Het kan natuurlijk wel, maar minister Carola Schouten wil het niet.

Ierland exporteert per jaar circa 80.000 kalveren naar Nederland. Het land wil de transportduur per schip en vrachtwagen naar Nederland verkorten door de jonge dieren op het vliegtuig te zetten. Dan zijn ze er in een wip. Minister Schouten denkt niet dat het vliegtuig het dierenwelzijn van de kalveren verhoogt. "Ook al is de vluchtreis relatief kort", zegt ze, "de kalveren moeten vanuit de melkveebedrijven en verzamelplaatsen in Ierland naar het vliegveld worden vervoerd en na de vlucht moeten ze vanaf een vliegveld in Nederland per wegtransport naar de bedrijven van bestemming worden gebracht." Dat moeten ze nu natuurlijk ook en daar komt dan nog die langere reis bij.

De minister en haar ambtenaren willen liefst helemaal geen kalfjes uit het buitenland meer. Dat heeft gevolgen. De dieren zullen ter plekke worden doodgeslagen of net een paar dagen later netjes worden geslacht. Zo ging dat vroeger overigens ook, want die reiskalveren zijn stiertjes waar een boer niets aan heeft omdat ze nooit melk zullen geven.

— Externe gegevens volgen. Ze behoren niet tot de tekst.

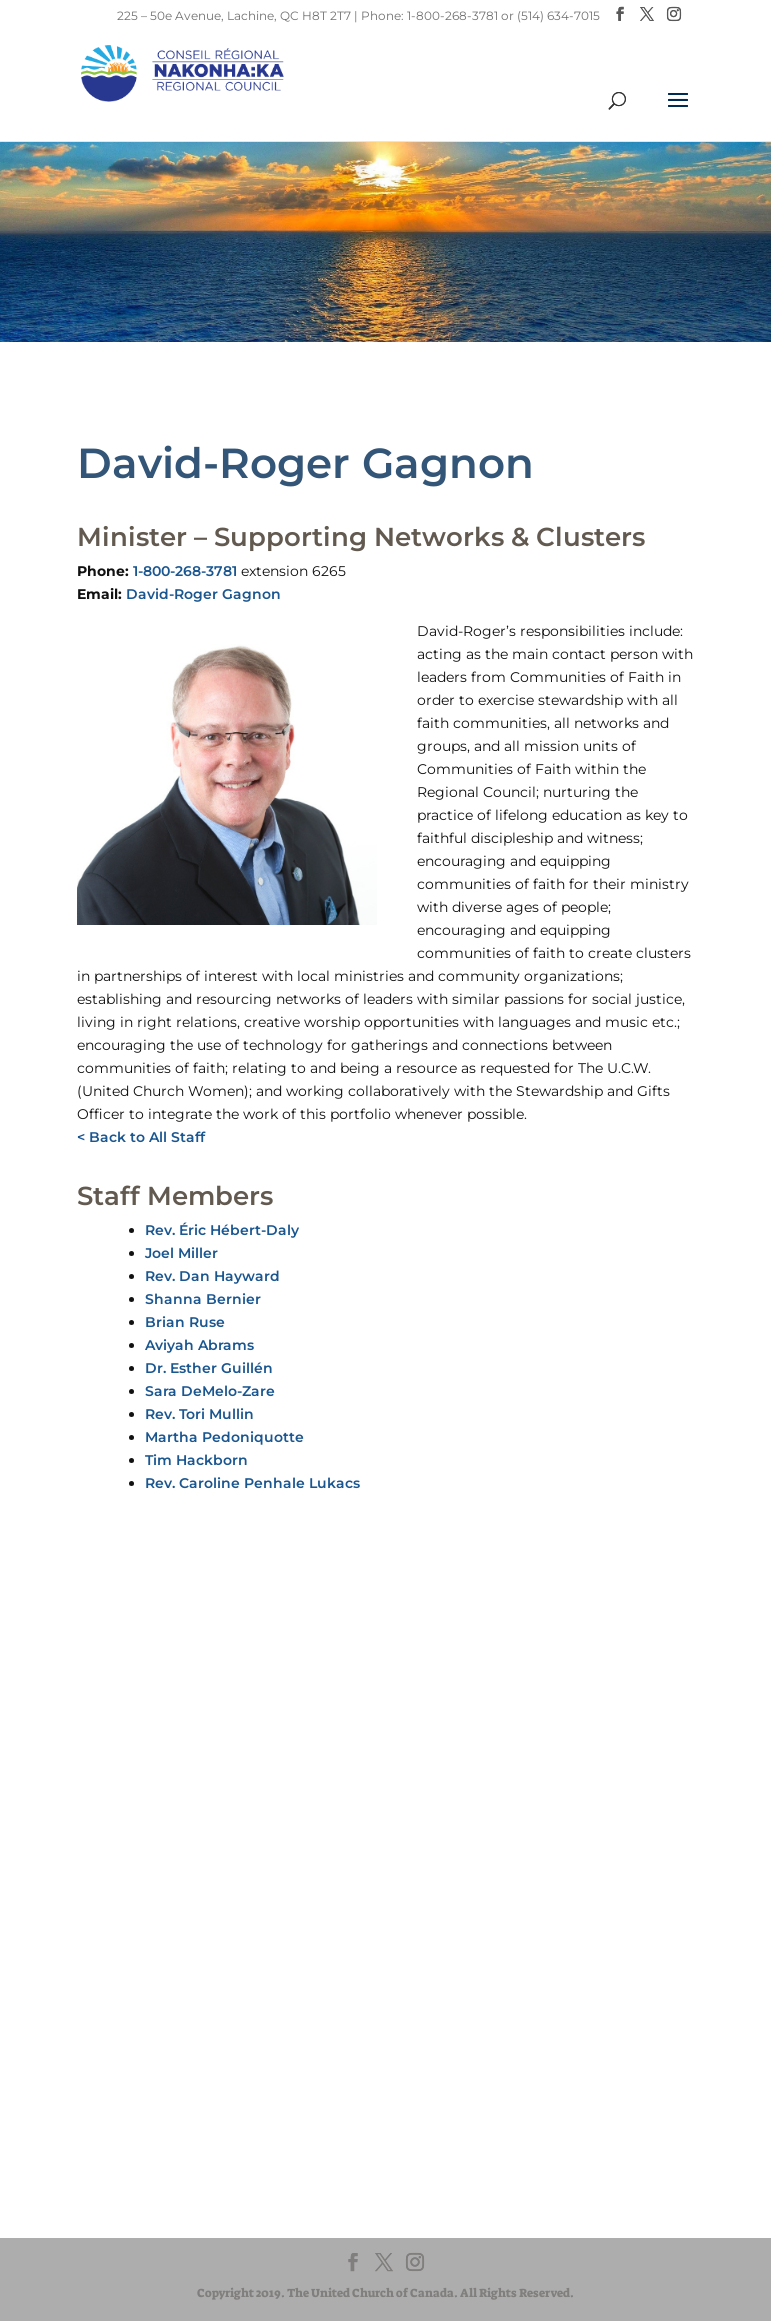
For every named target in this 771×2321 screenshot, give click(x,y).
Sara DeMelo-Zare (210, 1391)
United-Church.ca (123, 2063)
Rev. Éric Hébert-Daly (222, 1230)
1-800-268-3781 (185, 571)
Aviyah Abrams (199, 1345)
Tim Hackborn (196, 1460)
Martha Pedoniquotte (224, 1437)
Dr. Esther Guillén (209, 1368)
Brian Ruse (185, 1322)
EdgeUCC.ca (107, 2120)
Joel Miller (181, 1253)
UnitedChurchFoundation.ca (156, 2101)
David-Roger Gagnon (203, 594)
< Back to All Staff (141, 1137)
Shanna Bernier (203, 1299)
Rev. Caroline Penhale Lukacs (252, 1483)
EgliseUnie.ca (109, 2082)
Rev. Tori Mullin (199, 1414)
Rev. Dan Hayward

Wij vinden zulke praktijken niet meer van deze tijd. Daarom is de kalverhouderij uitgevonden, een gespecialiseerde bedrijfstak. Omdat de slachterij pas economisch interessant wordt als je ook voldoende buitenlands volume aantrekt, importeren we kalveren.

Maar ook het vervoer van de kalveren vinden we niet meer van deze tijd. Het is dus kiezen of delen. Of overal waar melkvee is, ook een mesterij en slachterij voor jonge stierkalveren bouwen of geen melkvee meer houden. Het eerste is zo duur, dat het tweede daar mogelijk de consequentie van is.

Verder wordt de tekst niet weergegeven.